Tiered Reward: Designing Rewards for Specification and Fast Learning of Desired Behavior
Zhiyuan Zhou, Shreyas Sundara Raman, Henry Sowerby, Michael L. Littman
TL;DR
The paper tackles reward-design in reinforcement learning, focusing on expressing desirable states and avoiding undesirable ones in goal-obstacle tasks. It introduces Tiered Reward, a class of environment-independent rewards defined over $k$ tiers, which induces Pareto-optimal policies under a strict partial order on outcomes. The authors prove sufficient conditions for 3-tier and general $k$-tier rewards to guarantee Pareto-optimality and demonstrate faster learning in both tabular and deep RL across multiple domains, including grid worlds and MiniGrid. Empirical results show Tiered Reward consistently accelerates learning relative to baselines like action penalty and tier-based shaping, with improvements that generalize across algorithms such as Q-learning and PPO, and reveal nuances in tier count due to scaling. The work reduces environment-specific reward engineering and offers a practical, algorithm-agnostic approach to guiding fast, correct behavior in RL tasks.
Abstract
Reinforcement-learning agents seek to maximize a reward signal through environmental interactions.
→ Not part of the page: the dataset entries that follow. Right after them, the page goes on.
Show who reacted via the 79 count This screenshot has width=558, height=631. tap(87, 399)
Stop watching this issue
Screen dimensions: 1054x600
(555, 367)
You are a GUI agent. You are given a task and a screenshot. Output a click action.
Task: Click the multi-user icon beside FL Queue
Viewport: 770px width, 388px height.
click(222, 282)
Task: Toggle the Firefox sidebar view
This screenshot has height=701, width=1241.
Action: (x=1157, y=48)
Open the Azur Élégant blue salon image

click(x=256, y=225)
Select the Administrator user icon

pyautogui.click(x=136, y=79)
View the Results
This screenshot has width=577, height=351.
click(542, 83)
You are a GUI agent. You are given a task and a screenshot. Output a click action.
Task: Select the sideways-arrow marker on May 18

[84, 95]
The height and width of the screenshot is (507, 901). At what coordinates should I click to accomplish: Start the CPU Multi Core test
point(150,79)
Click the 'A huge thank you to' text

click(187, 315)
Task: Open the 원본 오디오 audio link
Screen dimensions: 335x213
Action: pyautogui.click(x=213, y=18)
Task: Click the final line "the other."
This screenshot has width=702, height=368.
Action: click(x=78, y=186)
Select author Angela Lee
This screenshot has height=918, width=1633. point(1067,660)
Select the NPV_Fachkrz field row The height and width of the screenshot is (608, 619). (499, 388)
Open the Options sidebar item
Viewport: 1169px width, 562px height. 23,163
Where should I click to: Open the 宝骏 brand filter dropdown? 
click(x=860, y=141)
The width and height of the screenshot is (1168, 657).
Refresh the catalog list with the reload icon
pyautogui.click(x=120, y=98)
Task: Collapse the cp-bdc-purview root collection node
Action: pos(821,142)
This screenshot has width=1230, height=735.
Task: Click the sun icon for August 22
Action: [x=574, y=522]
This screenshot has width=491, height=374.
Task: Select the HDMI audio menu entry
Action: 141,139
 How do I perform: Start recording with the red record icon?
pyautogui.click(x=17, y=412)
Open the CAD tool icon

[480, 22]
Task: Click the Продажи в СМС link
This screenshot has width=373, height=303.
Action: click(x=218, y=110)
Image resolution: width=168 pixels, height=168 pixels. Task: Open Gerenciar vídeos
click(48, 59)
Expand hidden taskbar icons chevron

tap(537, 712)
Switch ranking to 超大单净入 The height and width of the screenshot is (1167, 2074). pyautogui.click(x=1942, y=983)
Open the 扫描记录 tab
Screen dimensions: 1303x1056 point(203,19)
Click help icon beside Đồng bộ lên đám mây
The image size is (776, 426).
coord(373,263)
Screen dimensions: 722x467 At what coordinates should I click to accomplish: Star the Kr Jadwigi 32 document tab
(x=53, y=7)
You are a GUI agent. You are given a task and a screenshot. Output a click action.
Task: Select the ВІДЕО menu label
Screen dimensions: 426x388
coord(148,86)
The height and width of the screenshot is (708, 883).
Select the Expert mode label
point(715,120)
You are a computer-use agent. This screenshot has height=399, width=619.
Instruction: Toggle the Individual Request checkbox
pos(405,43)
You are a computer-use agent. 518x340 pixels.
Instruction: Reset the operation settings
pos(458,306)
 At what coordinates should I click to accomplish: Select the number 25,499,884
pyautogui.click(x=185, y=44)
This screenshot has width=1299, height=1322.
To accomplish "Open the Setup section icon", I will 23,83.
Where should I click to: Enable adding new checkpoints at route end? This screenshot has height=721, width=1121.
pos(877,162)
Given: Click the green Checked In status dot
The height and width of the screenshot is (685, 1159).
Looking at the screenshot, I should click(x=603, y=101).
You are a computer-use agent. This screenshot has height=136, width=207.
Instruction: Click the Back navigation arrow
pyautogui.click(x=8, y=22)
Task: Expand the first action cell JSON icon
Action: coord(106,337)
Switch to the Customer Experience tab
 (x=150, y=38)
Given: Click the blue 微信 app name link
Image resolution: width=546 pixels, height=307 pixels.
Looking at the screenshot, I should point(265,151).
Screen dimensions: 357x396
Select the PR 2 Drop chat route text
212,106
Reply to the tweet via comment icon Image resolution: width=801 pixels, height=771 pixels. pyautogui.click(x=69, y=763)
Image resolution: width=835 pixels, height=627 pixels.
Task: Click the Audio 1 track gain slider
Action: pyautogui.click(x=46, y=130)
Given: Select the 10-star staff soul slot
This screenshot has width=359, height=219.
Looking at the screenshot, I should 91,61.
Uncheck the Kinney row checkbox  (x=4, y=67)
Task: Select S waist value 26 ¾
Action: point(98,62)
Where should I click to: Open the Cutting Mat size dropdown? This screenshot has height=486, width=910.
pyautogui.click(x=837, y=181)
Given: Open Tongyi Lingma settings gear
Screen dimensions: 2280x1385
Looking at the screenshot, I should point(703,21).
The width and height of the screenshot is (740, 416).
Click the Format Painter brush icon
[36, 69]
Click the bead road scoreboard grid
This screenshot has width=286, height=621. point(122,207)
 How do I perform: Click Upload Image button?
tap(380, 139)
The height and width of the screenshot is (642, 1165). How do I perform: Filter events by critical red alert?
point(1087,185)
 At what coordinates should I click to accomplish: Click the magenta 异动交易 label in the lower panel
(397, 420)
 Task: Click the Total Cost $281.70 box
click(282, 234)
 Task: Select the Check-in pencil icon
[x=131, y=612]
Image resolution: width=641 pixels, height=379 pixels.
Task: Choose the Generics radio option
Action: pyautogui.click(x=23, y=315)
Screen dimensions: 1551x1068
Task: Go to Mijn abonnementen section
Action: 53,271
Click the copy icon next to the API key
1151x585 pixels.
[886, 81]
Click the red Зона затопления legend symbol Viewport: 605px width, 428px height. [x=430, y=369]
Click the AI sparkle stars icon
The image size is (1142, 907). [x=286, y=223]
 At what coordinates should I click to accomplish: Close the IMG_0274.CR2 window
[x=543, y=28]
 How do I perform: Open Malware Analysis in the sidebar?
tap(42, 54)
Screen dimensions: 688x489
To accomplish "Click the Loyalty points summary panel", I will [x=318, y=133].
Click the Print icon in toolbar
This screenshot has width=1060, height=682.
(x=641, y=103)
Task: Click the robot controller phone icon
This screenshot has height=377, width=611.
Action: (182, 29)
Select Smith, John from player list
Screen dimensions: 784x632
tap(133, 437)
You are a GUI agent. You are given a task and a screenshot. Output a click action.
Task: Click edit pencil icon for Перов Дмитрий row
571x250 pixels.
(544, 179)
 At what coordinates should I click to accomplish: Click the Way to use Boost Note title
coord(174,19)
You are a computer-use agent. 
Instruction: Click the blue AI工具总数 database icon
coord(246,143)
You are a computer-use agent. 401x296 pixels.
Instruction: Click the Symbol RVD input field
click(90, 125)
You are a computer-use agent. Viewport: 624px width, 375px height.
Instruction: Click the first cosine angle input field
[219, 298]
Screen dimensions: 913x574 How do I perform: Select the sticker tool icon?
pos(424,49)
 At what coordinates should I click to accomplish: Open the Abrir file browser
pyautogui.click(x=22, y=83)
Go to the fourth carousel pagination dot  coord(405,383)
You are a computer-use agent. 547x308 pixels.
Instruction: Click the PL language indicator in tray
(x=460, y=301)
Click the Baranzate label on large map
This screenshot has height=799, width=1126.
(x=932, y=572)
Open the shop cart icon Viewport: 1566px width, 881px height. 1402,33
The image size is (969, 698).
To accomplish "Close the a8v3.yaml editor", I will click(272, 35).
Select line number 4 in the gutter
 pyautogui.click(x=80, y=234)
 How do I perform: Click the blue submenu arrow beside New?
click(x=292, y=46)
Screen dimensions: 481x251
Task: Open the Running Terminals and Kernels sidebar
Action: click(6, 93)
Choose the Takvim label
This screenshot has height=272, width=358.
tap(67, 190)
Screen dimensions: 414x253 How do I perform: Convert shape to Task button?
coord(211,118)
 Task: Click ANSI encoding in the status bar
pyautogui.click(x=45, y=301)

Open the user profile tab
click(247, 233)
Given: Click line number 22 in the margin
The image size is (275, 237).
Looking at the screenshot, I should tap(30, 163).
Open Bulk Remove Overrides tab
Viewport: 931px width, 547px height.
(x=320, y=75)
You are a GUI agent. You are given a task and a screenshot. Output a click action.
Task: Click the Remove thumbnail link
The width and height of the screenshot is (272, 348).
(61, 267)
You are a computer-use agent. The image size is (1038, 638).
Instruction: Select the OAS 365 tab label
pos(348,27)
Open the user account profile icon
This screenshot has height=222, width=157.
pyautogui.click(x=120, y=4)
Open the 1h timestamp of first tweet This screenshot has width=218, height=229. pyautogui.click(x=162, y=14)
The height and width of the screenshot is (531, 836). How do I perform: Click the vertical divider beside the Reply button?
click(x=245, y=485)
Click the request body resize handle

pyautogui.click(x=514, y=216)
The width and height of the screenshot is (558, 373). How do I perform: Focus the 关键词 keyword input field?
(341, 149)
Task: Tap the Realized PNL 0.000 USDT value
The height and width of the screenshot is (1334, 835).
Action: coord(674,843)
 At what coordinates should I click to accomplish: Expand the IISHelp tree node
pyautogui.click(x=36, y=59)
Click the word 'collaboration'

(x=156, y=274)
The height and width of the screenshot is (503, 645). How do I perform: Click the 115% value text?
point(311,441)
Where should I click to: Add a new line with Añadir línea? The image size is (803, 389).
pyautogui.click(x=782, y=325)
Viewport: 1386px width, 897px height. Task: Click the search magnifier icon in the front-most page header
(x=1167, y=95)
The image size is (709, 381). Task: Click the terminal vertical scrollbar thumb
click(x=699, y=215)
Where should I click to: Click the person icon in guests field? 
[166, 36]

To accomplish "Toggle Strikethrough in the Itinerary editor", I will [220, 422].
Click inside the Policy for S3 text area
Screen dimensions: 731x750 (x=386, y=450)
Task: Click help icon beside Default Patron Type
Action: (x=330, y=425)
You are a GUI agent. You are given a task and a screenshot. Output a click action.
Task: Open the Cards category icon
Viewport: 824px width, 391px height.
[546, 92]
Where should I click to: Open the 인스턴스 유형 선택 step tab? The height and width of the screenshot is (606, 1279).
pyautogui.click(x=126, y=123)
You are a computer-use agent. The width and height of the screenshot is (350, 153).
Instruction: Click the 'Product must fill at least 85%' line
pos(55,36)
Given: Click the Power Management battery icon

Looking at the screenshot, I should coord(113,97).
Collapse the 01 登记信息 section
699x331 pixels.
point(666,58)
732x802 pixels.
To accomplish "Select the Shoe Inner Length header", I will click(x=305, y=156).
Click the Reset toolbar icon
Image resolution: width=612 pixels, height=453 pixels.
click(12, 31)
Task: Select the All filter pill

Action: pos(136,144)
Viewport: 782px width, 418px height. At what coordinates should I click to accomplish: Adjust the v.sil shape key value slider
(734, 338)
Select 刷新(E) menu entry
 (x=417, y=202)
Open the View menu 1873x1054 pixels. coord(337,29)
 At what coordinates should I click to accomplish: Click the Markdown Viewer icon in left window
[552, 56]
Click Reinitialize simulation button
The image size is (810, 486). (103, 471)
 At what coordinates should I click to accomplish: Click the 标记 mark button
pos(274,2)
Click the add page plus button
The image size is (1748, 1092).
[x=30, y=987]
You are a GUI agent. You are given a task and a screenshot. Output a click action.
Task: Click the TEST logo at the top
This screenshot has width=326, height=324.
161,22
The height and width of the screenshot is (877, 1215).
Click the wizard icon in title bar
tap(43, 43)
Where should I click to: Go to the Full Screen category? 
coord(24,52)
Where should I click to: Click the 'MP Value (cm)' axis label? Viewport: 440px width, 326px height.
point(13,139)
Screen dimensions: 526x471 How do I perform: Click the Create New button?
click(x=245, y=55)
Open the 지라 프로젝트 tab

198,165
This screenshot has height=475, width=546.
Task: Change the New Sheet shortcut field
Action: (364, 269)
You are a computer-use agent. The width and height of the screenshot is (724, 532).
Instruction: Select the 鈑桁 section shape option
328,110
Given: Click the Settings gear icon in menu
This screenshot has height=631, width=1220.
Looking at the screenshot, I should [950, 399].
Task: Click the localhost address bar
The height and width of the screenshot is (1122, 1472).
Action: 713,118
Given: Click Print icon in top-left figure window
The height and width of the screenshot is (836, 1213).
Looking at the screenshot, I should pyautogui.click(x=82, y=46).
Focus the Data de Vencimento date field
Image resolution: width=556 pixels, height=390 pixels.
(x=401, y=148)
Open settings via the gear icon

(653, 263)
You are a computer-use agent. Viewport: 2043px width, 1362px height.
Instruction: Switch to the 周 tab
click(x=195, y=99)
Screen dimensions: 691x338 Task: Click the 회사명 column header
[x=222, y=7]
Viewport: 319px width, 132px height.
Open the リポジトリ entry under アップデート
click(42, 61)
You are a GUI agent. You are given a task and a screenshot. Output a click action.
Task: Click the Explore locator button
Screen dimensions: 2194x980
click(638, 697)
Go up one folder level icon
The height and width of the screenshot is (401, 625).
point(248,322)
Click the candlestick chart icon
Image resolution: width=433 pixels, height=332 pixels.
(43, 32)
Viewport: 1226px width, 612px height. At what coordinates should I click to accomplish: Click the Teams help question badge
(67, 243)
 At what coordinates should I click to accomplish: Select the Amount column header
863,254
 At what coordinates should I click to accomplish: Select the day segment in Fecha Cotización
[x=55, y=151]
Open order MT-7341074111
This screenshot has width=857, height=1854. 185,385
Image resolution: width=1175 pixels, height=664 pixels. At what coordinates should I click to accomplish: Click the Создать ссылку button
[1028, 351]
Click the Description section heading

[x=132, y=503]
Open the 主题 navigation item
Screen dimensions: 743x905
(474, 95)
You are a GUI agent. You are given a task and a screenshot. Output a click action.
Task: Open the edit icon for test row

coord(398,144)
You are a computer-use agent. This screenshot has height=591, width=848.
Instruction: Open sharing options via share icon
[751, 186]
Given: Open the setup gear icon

As humans, our job in the learning process is to design reward functions to express desired behavior and enable the agent to learn such behavior swiftly. However, designing good reward functions to induce the desired behavior is generally hard, let alone the question of which rewards make learning fast. In this work, we introduce a family of a reward structures we call Tiered Reward that addresses both of these questions. We consider the reward-design problem in tasks formulated as reaching desirable states and avoiding undesirable states. To start, we propose a strict partial ordering of the policy space to resolve trade-offs in behavior preference. We prefer policies that reach the good states faster and with higher probability while avoiding the bad states longer. Next, we introduce Tiered Reward, a class of environment-independent reward functions and show it is guaranteed to induce policies that are Pareto-optimal according to our preference relation. Finally, we demonstrate that Tiered Reward leads to fast learning with multiple tabular and deep reinforcement-learning algorithms.